Hurricanes won’t place burden on Samuels, assures coach

ST JOHN’S, Antigua, CMC – Leeward Islands Hurricanes, Reginald Benjamin, has pushed back on suggestions his side will be overly reliant on West Indies batting star Marlon Samuels during the upcoming Regional Super50.

Marlon Samuels

The franchise have managed to contract the services of the experienced Jamaican right-hander, representing a massive boost for their chances in the January 24 to February 18 tournament set to be staged here and in Barbados. However, Benjamin contended the Hurricanes’ challenge in the tournament would see a team-centred approach and not just a dependence on Samuels’s run-scoring.

“We are not going to center our batting on any one player,” Benjamin stressed to the Observer newspaper here.

“We are a team in which everyone holds a certain [amount of] responsibility, and we have other players that in case Marlon shows up and he is not in the best of form that they can step up.

“We’re a team that depend on each other but, at the same time, the top players will be ready to step up and we welcome Marlon and he knows that.” Samuels is one of three non-Leewards players in the 14-man squad, with Trinidadians Kevon Cooper and Akeal Hosein selected. The trio are expected to strengthen a side which has struggled in the competition of recent. They have not won the tournament since 2010 when they shared the title with Barbados, and have failed to make the final four since then.

Benjamin said Hurricanes would continue to welcome other Caribbean players in the franchise set-up but stressed that performance would be key to their selection. “Players reach out to Leeward Islands to offer their services on the field or off the field and we as an entity saw it fit to then invite these players,” he explained. “But as I said before, this does not guarantee they are going to play with the team. Who performs get selected and who does not perform gets left out and that’s how the process work.”

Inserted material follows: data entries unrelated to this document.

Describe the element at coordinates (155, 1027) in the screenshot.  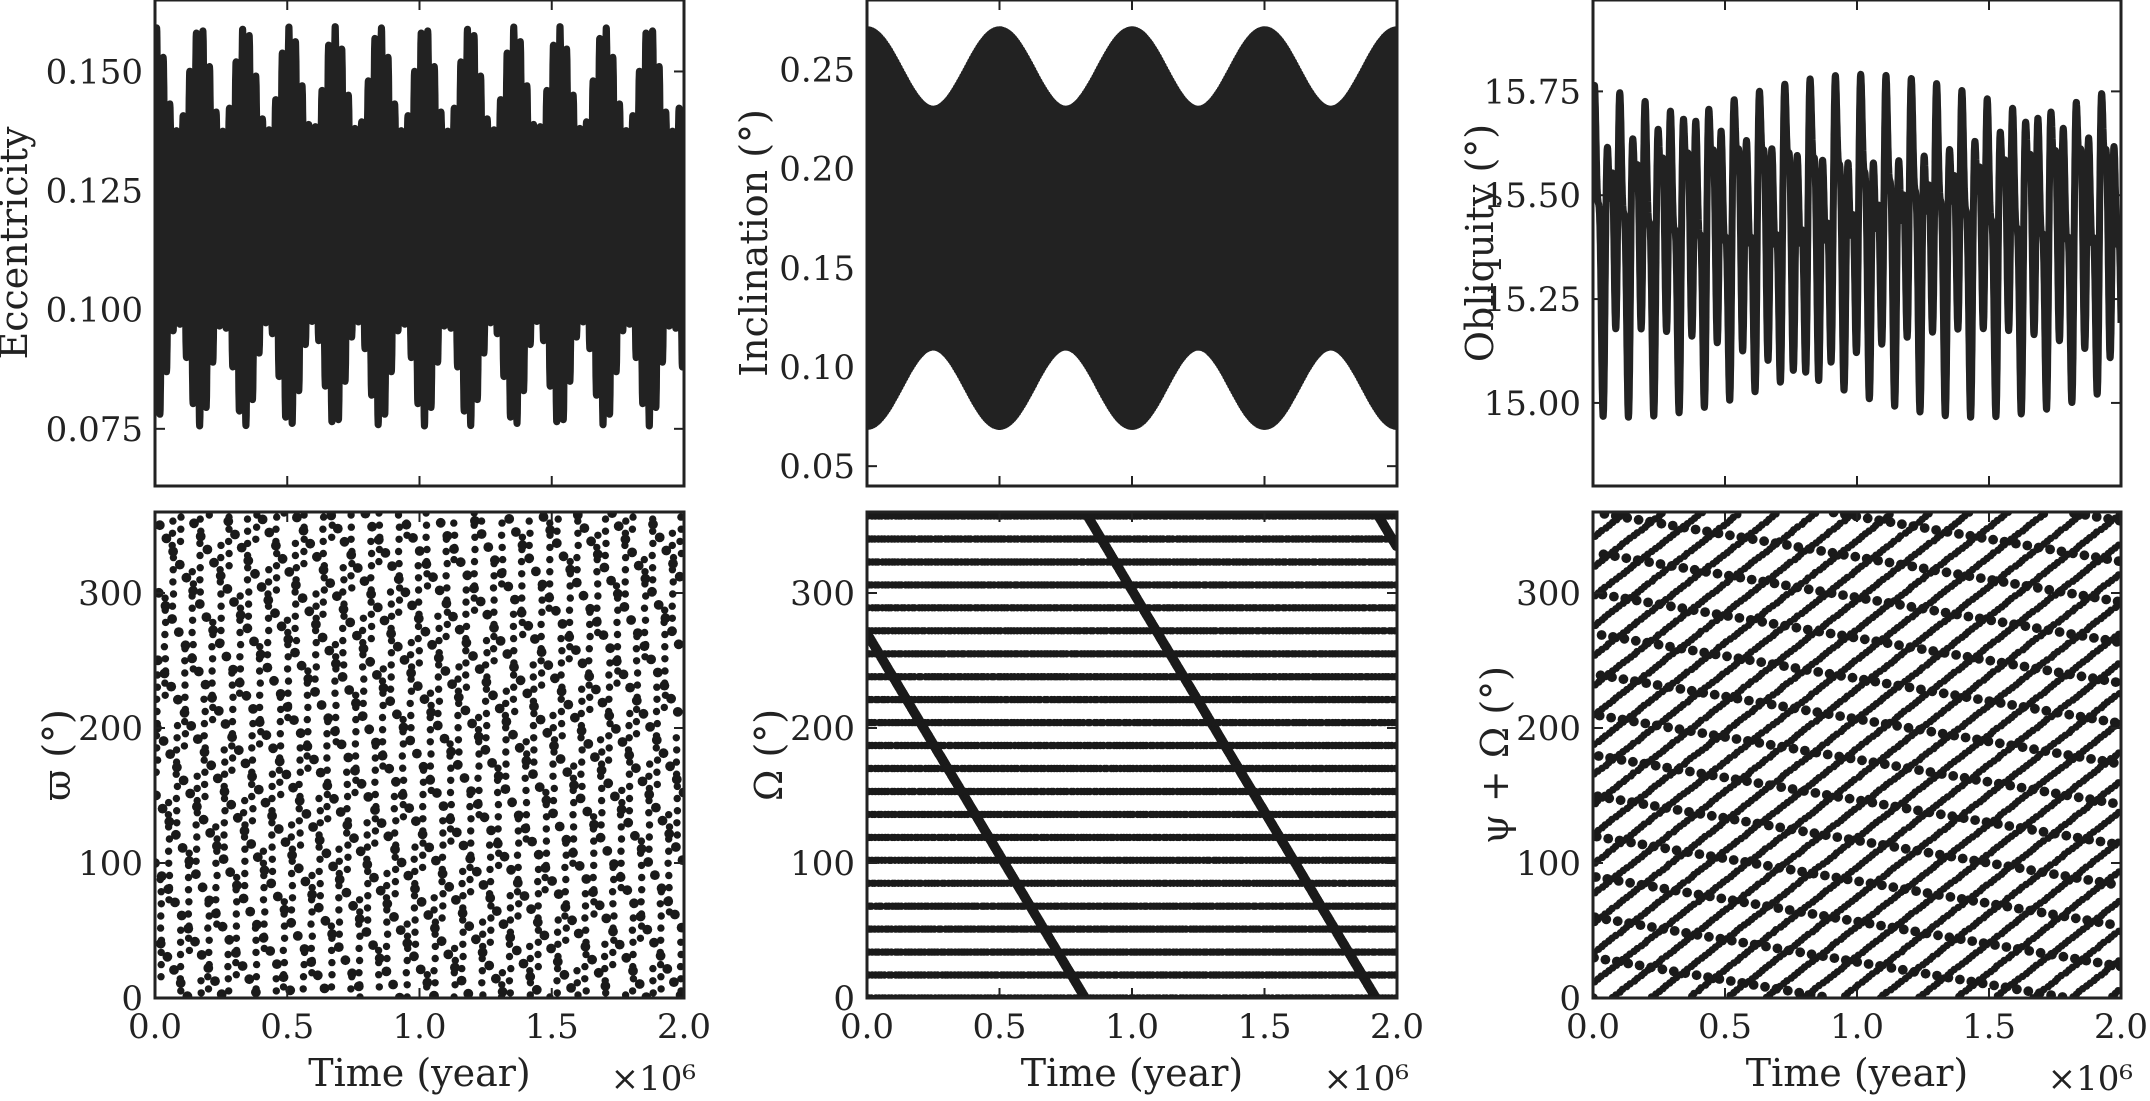
I see `x-tick-label: 0.0` at that location.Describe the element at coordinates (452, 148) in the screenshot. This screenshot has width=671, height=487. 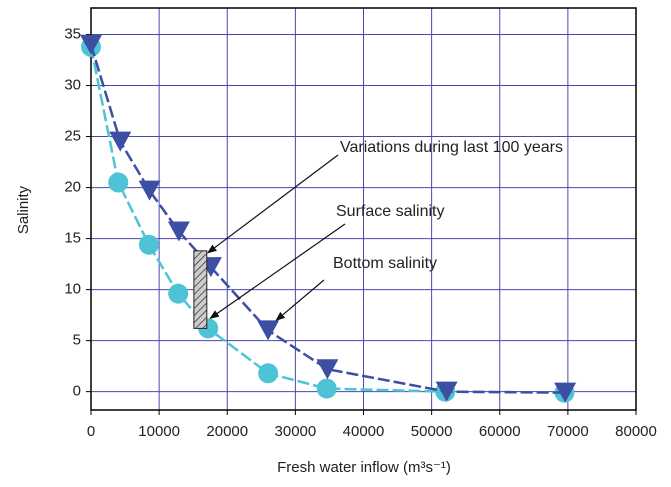
I see `annotation: Variations during last 100 years` at that location.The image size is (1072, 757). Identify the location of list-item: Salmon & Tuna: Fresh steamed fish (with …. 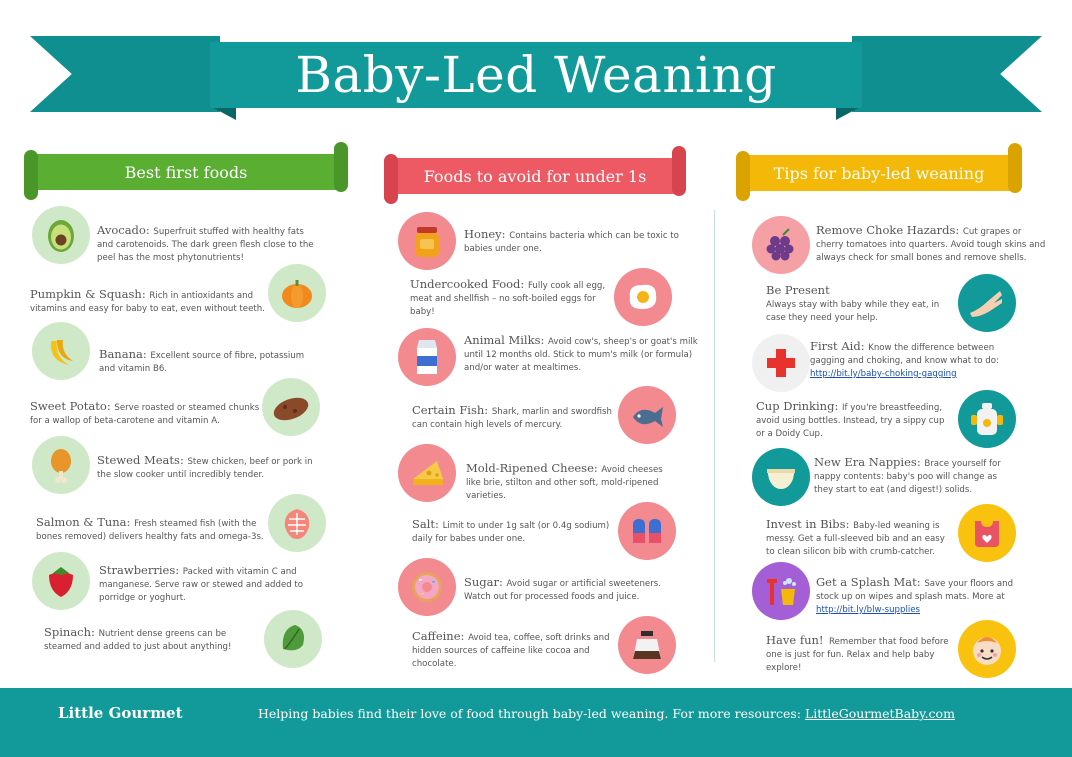
(150, 529).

Hurricanes have been installed in Group A which includes reigning champions Trinidad & Tobago Red Force, Windward Islands Volcanoes, West Indies Under-19s and English county side, Kent Spitfires. And with the likes of Test pacer Alzarri Joseph, captain and out-of-favour Test opener Kieran Powell, and West Indies A all-rounder and vice-captain, Rahkeem Cornwall, in the line-up, Benjamin expects Hurricanes to do well. “I think that we have a solid team and we have people who believe that we can do it within the team so it’s a different approach than just showing up,” he noted. “We know that we have a lot to gain from advancing in this tournament and that’s the focus.” Hurricanes open their campaign against Kent at the Coolidge Cricket Ground – the former Stanford Cricket Ground – in a day/night affair here next Wednesday.